**** TEXTE SOURCE
La joie de Kadidia et de Mme Traore en ce samedi d’octobre ressemble bien sûr à une fugitive averse sur un sol désséché : agréable mais très insuffisante. Dans ce contexte, où les actions à mener dépassent de loin les bonnes volontés, l’Etat pourrait sans doute faire (beaucoup) plus malgré l’immensité de ses charges, dans au moins trois directions.
Un soutien de plus grande ampleur pourrait d’abord être accordé à ces actions privées, qui préservent sans doute la vie mieux que l’Etat pourrait le faire lui-même et qui sont au centre de l’inclusion dont tout le monde disserte. Le cumul des fraudes avérées, des surfacturations de toutes sortes, des perdiem injustifiés des fonctionnaires, des études inutiles et inutilisées, des milliards de FCFA investis dans des projets qui resteront sans suite donnerait l’importance des gisements de ressources existants. Leur réaffectation au moins partielle à l’appui à ces initiatives, de façon objective et sous contrôle, permettrait de multiplier ces oasis de survie et de réduire le nombre de ceux qui sont toujours exclus de tout.
Cette politique n’a toutefois de sens que si les jeunes ainsi sauvés ont accès à un enseignement et à une formation professionnelle dignes de ce nom, puis à la possibilité d’éviter le chômage, au même titre que ceux, plus chanceux, qui n’ont pas du affronter ces handicaps dans leurs premières années. Les difficultés actuelles, quantitatives et qualitatives, des secteurs de l’éducation et de l’emploi montrent bien l’ambition élevée de cet objectif. Pourtant, il devrait être obligatoirement pris en compte pour que la première étape n’ait pas été menée en vain. Il est aussi une autre facette de cette inclusion économique et sociale.
********
**TRAVAIL DEMANDÉ**
a – Pouvez-vous résumer en deux phrases le texte sur le soutien de l'État ?
b – Les affirmations suivantes concordent-elles avec le texte sur le soutien de l'État ? Pour chacune, répondez par oui ou par non et citez les mots du texte qui tranchent. (i) La joie de Kadidia et de Mme Traore a lieu un samedi d'octobre. (ii) Selon le texte, l'État préserve la vie mieux que les actions privées. (iii) Les secteurs de l'éducation et de l'emploi ne connaissent que des difficultés qualitatives.
c – Donnez la suite du texte sur le soutien de l'État, à partir de sa dernière phrase.
Les données n'ont aucun lien avec le texte sur le soutien de l'État.
**** DONNÉES PRÉSENTÉES
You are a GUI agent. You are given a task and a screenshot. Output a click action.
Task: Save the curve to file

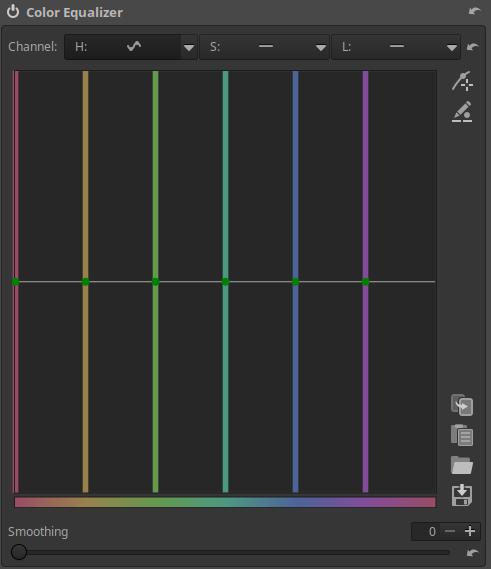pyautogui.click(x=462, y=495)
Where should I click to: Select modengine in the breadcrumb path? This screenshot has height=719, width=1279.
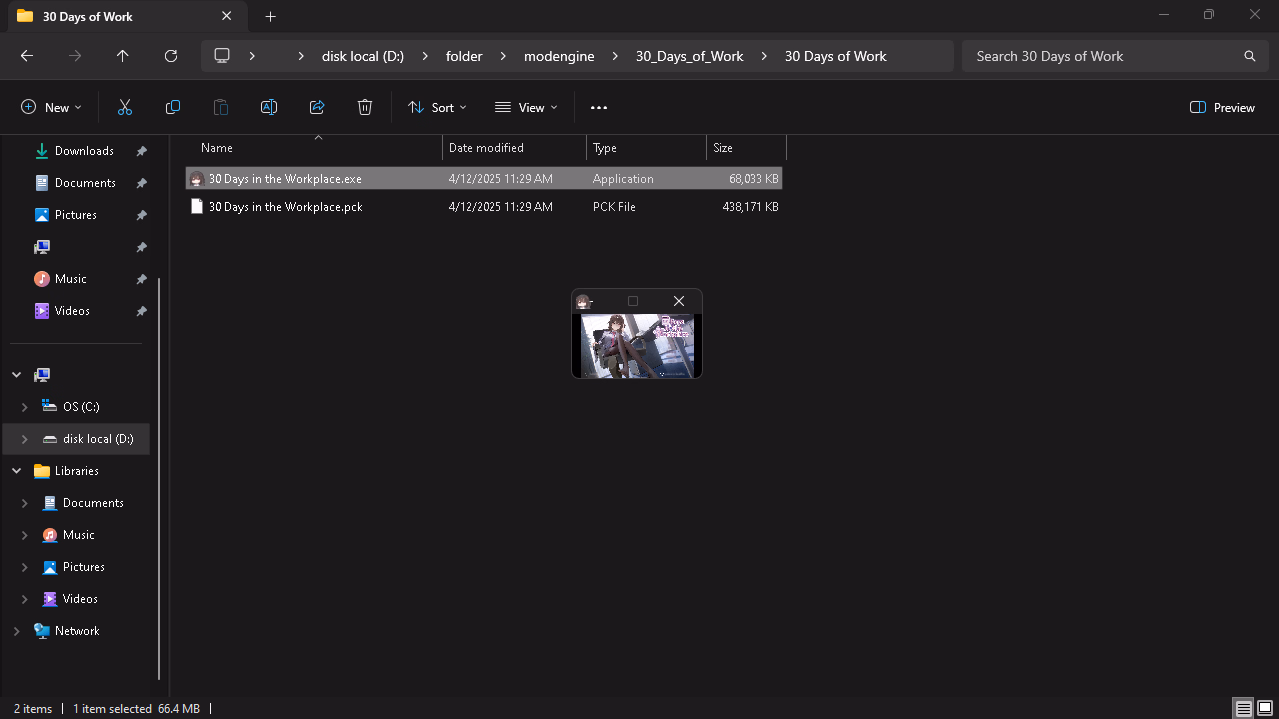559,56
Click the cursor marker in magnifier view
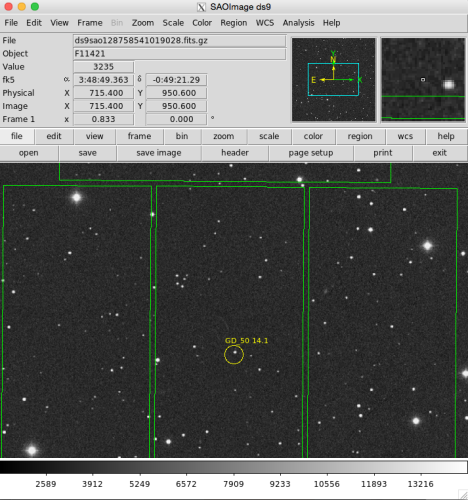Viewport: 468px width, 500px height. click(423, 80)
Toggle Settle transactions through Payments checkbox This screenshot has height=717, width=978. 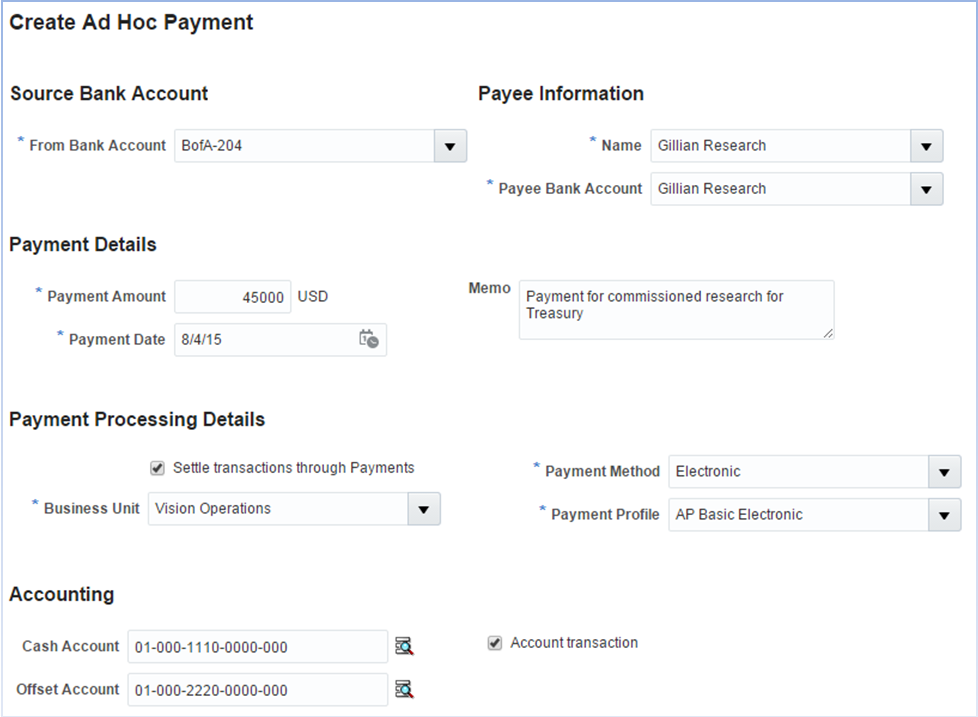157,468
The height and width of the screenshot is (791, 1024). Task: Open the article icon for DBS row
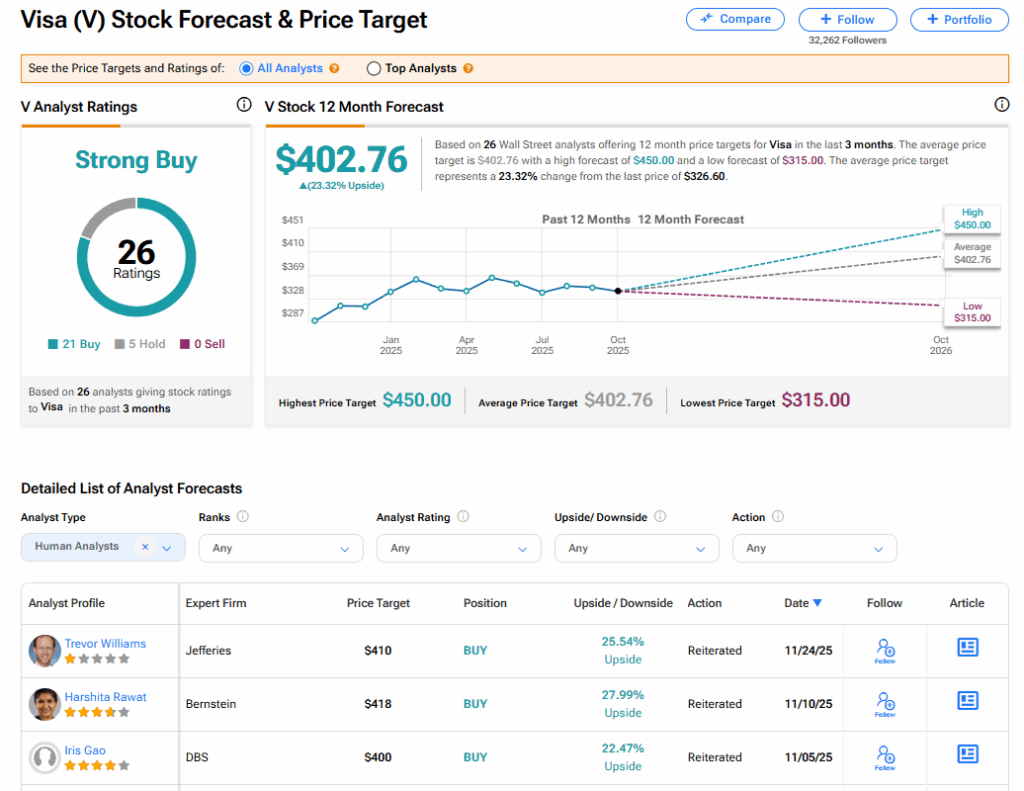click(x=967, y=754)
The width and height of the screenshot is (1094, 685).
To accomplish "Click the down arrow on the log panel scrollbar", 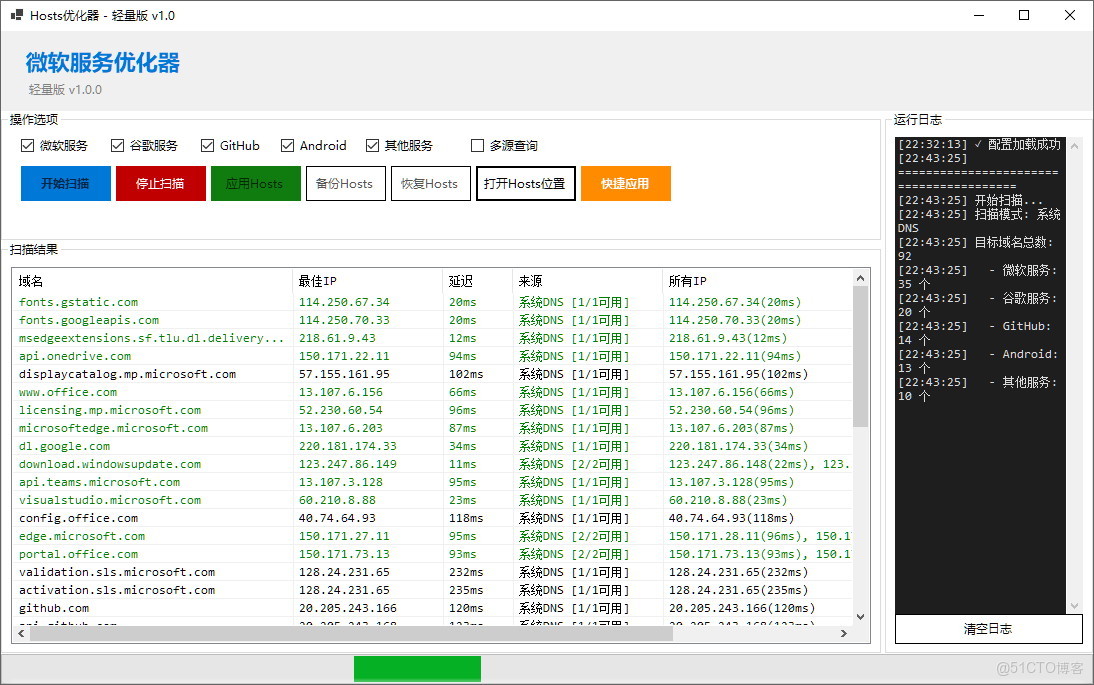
********
**** DONNÉES PRÉSENTÉES
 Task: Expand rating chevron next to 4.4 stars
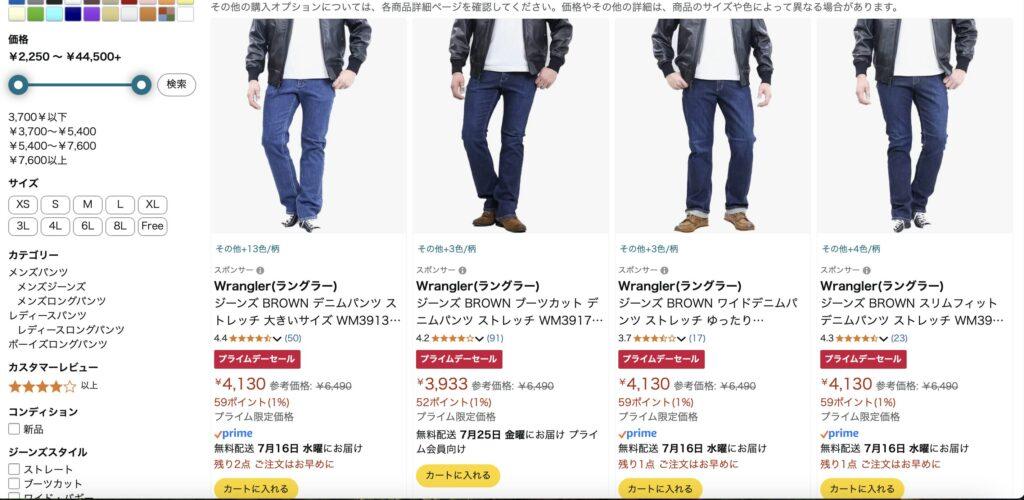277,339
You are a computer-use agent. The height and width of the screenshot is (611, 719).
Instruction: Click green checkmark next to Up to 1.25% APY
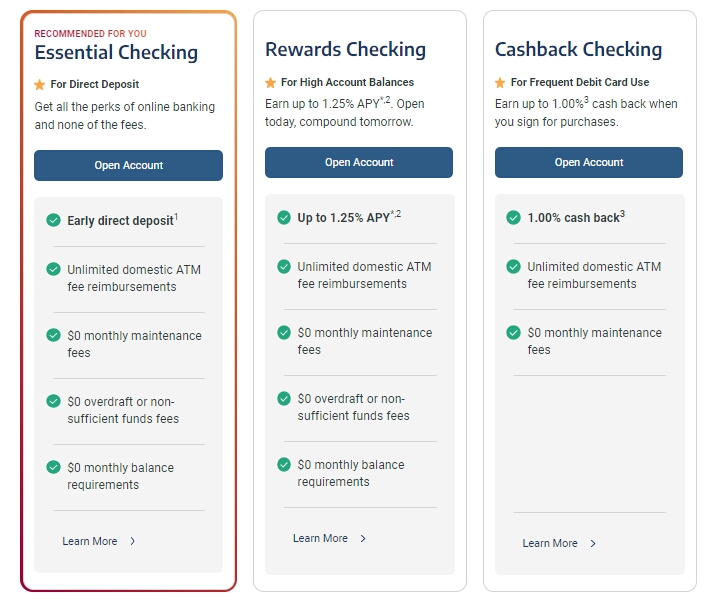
********
**RÉPONSES ATTENDUES**
a – La joie de Kadidia et de Mme Traore reste très insuffisante face aux besoins, et l'État pourrait faire beaucoup plus dans au moins trois directions. Il pourrait d'abord réaffecter au soutien des actions privées une partie des ressources perdues en fraudes, surfacturations et projets sans suite, à condition que les jeunes ainsi sauvés accèdent ensuite à un enseignement, à une formation professionnelle et à un emploi.

b –
(i) Oui : « La joie de Kadidia et de Mme Traore en ce samedi d’octobre ».
(ii) Non : « qui préservent sans doute la vie mieux que l’Etat pourrait le faire lui-même ».
(iii) Non : « Les difficultés actuelles, quantitatives et qualitatives, des secteurs de l’éducation et de l’emploi ».

c –
Enfin, la maîtrise de l’accroissement démographique semble une dernière condition essentielle pour que les efforts accomplis aux deux niveaux précédents soient pleinement efficaces. Le lourd afflux annuel de population supplémentaire, les effets déstabilisants d’une urbanisation galopante et l’aggravation régulière de la pyramide des inégalités sociales se combinent en effet. Ils conduisent à une telle multiplication de ceux et celles qui se retrouvent dans ces situations de dénuement et d’isolement que le « gap » avec les capacités de réponse aux besoins ne peut que grandir.
Loin de ces réflexions soucieuses, Aicha chez Ashed, Amadou à la Pouponnière, et tous leurs petits compagnons, s’endorment paisiblement, fatigués par l’excitation de cette journée. Leur esprit s’évade dans des songes sans doute emplis de jeux, sans peur de ce qu’ils vont vivre le lendemain. C’est sans doute la première récompense de ceux qui prennent soin d’eux.